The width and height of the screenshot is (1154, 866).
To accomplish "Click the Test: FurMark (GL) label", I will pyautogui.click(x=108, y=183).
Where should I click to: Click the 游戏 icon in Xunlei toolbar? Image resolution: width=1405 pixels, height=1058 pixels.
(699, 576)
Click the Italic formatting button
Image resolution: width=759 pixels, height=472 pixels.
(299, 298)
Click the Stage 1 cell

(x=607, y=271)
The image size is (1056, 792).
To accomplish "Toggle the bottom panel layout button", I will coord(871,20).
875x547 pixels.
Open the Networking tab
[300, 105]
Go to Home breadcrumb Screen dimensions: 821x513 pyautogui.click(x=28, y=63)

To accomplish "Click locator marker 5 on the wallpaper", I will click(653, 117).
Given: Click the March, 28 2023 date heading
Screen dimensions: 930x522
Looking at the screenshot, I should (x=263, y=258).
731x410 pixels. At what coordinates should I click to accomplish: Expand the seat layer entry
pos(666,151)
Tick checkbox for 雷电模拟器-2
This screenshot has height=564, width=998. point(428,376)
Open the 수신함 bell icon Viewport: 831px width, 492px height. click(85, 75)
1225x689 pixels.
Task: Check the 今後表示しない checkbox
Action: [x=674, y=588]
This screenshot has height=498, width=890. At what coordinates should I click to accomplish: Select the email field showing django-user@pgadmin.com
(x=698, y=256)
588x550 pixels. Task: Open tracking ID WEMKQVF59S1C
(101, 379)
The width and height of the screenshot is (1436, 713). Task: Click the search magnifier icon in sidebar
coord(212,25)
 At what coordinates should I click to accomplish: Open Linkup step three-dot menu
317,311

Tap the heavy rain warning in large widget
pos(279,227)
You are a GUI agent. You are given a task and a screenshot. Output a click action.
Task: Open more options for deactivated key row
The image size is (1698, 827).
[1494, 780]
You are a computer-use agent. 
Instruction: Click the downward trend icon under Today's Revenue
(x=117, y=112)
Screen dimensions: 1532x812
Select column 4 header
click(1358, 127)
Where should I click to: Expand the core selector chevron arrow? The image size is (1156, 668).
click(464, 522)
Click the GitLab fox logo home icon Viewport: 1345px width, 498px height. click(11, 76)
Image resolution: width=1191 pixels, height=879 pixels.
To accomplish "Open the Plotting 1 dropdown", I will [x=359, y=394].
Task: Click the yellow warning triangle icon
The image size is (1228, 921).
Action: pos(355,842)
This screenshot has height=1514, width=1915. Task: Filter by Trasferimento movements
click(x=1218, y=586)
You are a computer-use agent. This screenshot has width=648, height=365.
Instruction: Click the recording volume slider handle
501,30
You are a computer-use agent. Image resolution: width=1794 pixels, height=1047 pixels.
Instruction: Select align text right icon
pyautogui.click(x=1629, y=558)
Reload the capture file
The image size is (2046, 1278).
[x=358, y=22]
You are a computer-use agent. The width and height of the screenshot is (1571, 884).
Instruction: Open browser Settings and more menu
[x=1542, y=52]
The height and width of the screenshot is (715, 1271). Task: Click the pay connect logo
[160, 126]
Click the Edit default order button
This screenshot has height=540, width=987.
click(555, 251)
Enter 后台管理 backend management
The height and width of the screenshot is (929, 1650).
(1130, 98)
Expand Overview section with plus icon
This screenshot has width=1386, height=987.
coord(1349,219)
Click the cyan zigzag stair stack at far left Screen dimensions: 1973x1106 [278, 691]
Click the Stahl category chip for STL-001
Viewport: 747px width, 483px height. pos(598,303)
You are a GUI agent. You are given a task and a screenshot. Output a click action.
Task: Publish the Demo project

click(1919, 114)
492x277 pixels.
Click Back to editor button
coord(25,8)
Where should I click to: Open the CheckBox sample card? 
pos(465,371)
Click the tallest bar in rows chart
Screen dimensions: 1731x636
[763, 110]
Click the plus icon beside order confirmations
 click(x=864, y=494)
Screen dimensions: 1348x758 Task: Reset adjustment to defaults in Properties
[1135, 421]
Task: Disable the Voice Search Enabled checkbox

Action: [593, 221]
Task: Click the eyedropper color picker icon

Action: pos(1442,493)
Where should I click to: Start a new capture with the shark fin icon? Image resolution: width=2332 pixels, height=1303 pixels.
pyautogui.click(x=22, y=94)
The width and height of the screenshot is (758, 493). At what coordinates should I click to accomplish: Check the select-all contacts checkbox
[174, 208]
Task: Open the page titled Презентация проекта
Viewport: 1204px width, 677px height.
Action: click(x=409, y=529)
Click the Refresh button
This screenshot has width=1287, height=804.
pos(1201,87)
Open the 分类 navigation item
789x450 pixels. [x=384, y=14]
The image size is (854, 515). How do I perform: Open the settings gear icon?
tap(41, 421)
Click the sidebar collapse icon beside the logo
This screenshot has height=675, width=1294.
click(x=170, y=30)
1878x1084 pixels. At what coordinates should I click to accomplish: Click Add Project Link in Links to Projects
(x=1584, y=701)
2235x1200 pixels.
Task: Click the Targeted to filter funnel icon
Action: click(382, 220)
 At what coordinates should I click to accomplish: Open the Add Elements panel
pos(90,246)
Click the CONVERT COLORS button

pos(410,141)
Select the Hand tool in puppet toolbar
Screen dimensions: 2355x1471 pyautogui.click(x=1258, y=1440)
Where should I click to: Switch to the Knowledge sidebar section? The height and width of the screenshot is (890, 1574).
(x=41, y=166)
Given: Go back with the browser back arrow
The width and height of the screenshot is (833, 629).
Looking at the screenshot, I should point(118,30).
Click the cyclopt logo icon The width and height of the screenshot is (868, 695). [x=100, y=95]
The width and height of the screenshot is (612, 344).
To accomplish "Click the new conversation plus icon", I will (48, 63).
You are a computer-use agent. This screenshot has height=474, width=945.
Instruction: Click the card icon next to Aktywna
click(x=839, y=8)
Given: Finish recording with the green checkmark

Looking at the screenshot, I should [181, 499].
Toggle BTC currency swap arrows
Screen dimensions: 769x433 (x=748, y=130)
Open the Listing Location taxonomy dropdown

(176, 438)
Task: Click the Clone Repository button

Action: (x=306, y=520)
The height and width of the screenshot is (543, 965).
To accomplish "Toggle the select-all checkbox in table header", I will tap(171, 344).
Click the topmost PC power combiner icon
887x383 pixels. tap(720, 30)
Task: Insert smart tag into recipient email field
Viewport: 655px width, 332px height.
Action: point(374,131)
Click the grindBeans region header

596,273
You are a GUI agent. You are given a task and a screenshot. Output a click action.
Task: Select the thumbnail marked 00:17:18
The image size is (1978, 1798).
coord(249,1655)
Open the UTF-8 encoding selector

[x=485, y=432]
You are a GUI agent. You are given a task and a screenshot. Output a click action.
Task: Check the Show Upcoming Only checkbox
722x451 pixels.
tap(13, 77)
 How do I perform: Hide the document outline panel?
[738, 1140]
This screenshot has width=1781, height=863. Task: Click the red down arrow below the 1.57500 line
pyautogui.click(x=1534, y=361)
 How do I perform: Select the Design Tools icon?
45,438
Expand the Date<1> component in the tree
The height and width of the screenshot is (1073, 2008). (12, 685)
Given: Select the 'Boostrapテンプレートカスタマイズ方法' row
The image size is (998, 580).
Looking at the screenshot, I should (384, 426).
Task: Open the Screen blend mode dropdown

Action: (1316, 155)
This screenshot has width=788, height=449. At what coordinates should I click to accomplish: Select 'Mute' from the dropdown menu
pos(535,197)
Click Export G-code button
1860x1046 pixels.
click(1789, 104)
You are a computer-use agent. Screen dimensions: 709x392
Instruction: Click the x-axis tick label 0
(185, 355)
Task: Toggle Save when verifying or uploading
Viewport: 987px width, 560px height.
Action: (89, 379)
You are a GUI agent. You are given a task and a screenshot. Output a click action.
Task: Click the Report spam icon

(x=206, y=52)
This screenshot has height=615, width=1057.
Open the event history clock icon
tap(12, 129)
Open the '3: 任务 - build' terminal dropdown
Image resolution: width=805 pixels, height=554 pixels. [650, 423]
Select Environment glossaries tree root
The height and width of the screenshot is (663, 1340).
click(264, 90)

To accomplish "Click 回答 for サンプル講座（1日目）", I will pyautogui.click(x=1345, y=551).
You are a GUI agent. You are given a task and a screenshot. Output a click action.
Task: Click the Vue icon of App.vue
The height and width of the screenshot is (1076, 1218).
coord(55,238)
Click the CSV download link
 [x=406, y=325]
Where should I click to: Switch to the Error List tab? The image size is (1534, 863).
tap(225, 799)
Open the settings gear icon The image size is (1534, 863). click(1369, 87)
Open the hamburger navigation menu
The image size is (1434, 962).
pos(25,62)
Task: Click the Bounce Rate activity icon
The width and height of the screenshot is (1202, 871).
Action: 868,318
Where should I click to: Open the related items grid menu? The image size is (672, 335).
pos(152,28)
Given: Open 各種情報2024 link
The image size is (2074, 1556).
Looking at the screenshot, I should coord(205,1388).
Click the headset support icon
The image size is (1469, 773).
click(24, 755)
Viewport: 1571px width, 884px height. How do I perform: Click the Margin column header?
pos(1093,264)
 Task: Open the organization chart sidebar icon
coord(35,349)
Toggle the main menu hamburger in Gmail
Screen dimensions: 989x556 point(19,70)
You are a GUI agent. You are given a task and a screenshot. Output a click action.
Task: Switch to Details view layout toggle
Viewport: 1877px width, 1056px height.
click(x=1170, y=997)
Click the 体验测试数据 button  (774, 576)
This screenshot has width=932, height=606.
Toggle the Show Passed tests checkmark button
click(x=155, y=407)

▸ **Task**:
Keep both end lines and retype everything in the records above from the line containing "has width=648, height=365." through the line containing "You are a computer-use agent. The", exactly, with nothing else.

▸ **Response box**:
You are a computer-use agent. This screenshot has width=648, height=365.
Instruction: Click the recording volume slider handle
501,30
You are a computer-use agent. Image resolution: width=1794 pixels, height=1047 pixels.
Instruction: Select align text right icon
pyautogui.click(x=1629, y=558)
Reload the capture file
The image size is (2046, 1278).
[x=358, y=22]
You are a computer-use agent. The width and height of the screenshot is (1571, 884).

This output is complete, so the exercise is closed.